Some of the hardest “work” of early childhood is simply getting all the senses and muscles pulling together, as little ones learn how to make and connect the symbols that surround them. Basically, eye-hand coordination plays a big role in most  milestones.


A post to LiveStrong.com describes eye-hand coordination as “a fine motor skill that develops in a series of stages from birth to about 7 years of age.”

School-based occupational therapist Mindy Buckner, MS, OTR, has a website called Therapy Street for Kids, offering ideas for parents of kids with delays or impairments. She provides a succinct definition that applies to all kids, including those progressing right on schedule: “Eye-hand coordination affects our ability to color, draw basic strokes and pictures, solve mazes and dot-to-dot pictures, write by hand, catch a ball, bat a ball, created art, put a puzzle together, tie our shoes, build with blocks, thread a needle and use scissors to name a few.”

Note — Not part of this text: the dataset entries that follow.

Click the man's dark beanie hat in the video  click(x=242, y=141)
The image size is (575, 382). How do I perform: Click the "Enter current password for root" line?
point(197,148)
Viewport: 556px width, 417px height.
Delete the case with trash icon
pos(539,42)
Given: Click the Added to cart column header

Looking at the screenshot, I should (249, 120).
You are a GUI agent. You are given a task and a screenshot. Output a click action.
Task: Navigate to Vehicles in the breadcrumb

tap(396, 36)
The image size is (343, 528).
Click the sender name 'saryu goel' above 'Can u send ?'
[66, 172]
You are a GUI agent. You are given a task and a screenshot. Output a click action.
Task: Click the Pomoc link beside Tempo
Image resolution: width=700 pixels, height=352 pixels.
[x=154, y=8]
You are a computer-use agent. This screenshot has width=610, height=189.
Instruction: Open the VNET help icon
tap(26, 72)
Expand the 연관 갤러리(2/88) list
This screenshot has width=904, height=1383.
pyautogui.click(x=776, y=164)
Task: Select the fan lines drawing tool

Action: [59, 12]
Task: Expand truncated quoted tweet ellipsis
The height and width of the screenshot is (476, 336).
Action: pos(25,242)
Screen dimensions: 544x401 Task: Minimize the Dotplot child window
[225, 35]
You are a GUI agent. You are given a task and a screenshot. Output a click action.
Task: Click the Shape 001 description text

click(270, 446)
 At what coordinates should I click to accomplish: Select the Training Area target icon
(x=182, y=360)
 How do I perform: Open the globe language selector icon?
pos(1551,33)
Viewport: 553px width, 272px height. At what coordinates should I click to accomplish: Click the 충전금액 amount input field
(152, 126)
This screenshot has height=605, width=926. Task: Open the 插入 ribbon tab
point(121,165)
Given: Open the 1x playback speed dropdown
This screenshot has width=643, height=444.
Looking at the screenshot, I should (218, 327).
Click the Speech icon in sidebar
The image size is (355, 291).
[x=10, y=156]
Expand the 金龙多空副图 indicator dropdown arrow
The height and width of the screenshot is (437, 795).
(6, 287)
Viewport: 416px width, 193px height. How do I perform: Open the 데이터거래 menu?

Like virtually anything else, eye-hand coordination can be improved through practicing repetitive activities. One of the biggest benefits of apps and e-games for toddlers and preschoolers is the opportunity to do just that.

For example, making lines of all kinds is a first step toward writing, and an app such as Train Your Hand, available in both Android and iOS formats, makes it fun. Extra wide pathways for following a variety of patterns with just one finger help preschoolers build confidence. They develop the fine motor skills they need to write as they stretch their imaginations.

Apps are great, but “paper” activities that help eyes and hands work together to improve readiness skills such as pre-writing, tracing, cutting things out, comparing, and identifying shapes and colors remain immensely valuable. Workbooks such as those in the Train Your Hand series that feature Tiptoe, a charming purple cat,  guide preschoolers through adventures in counting, tracing, alphabet, and drawing adventures. The easy-to-grab, Tiptoe kitty cut-out on the top edge of the front covers make the books fun to tote around, and the contents give eye-hand coordination a hefty workout.

Another skill book series showcases Bubble, a friendly sticker character, who helps preschoolers learn about sizes and colors, counting, matching, same and different, and more, while also building eye-hand coordination and other fine motor skills.

Preschool Practice Scissor Skills offers a variety of exercises and more than 80 clipping and pasting exercises that will help children practice scissor skills and other important basics such as story order, counting, matching, and beginning sounds.

Get kids making connections and developing important skills through activities that simply feel like playtime.